The following is re-posted from Headwinds, a blog written by the PSAC Alliance Executive Committee – the National President, National Executive Vice-President and seven Regional Executive Vice-Presidents. Read more of their thoughts on the issues that affect PSAC members and all Canadians at aec-cea.ca and watch for more from Bob – we plan to make this a regular feature here at the regional website.
A sailor on a cargo ship in English Bay may be the first casualty of the Harper government’s ill-advised decision to shut down the Kitsilano Coast Guard station this past February.
The sailor suffered a heart attack aboard ship. In the absence of the Kits station, which could have reached him in 10 minutes, first responders took 25 minutes to get there and start CPR, and paramedics arrived 20 minutes after.
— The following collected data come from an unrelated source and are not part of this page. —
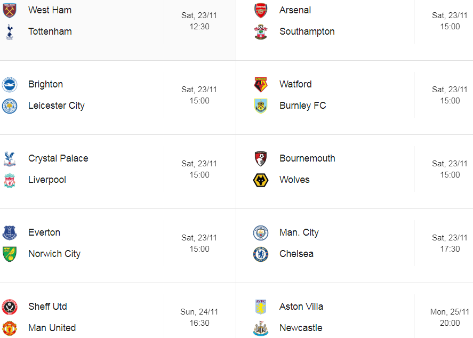Click the Brighton team name

click(x=45, y=84)
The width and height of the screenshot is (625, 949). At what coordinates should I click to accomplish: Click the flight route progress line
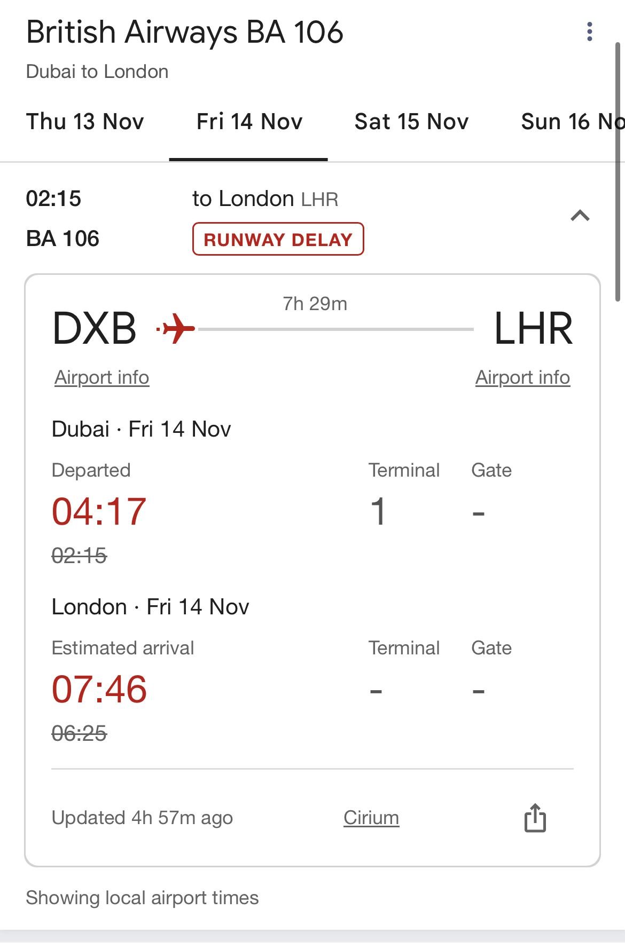335,329
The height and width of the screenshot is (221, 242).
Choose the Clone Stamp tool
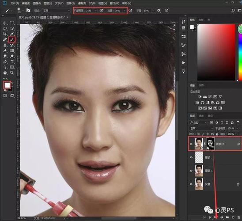click(5, 45)
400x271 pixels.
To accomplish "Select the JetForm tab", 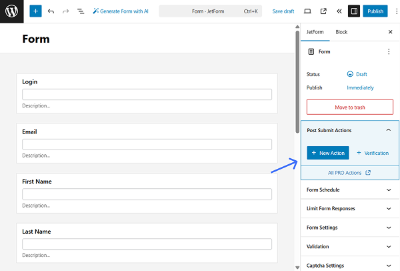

It was too late.
Bronwyn Barter, president CUPE Local 873 who represents workers at the Ambulance Service of BC, said paramedics relied heavily on the Kits Coast Guard.
“(The closure) is very unfortunate. Generally, minutes and seconds can make the difference between life and death.” she told the Vancouver Sun. “Kits Coast Guard was a huge resource for us. They were more set up for paramedic transport than the VPD boat.”
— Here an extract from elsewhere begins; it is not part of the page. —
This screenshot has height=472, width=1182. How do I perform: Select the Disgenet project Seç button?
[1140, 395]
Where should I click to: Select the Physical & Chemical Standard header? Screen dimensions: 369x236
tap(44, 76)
The base served a heavy-trafficked area–Canada’s busiest harbour, in fact. In 2011, the Coast Guard at Kits answered 271 calls, 36 of which were marine distress calls and 40, humanitarian distress.
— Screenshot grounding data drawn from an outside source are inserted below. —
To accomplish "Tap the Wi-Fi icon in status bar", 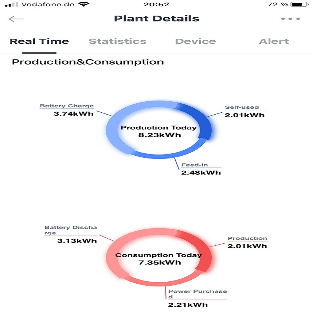I will tap(83, 5).
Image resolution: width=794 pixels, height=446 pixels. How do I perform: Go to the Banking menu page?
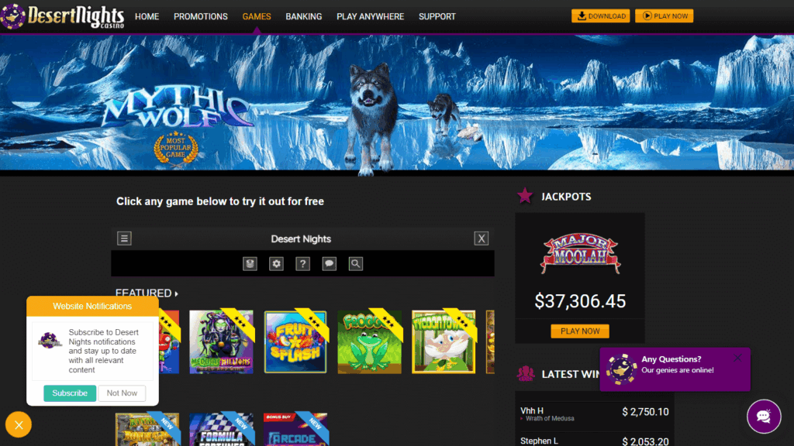point(303,16)
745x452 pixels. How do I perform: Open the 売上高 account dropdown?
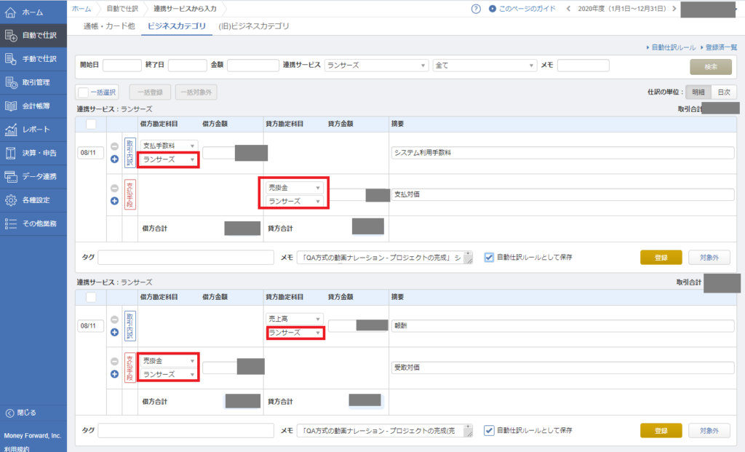tap(295, 319)
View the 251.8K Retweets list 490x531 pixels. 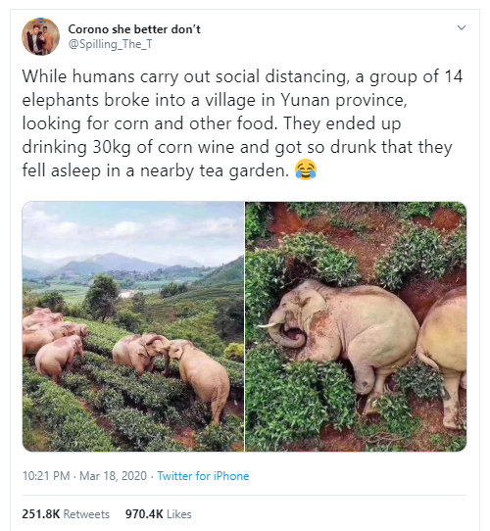[x=66, y=514]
Vancouver Mayor Gregor Robertson, Adrian Dix, leader of the BC NDP, Jim Sinclair of the BC Federation of Labour, and many others have called for reconsideration of the closure. Vancouver’s police and fire chiefs both wrote to the PM calling for the Coast Guard to “keep it open”. But the Conservatives didn’t listen. Harper said at the time that the closure was to enhance public safety. He might want to reconsider that now.
My thoughts are with the family of the sailor who died, and I can’t help but wonder if things had been different if the station were still open.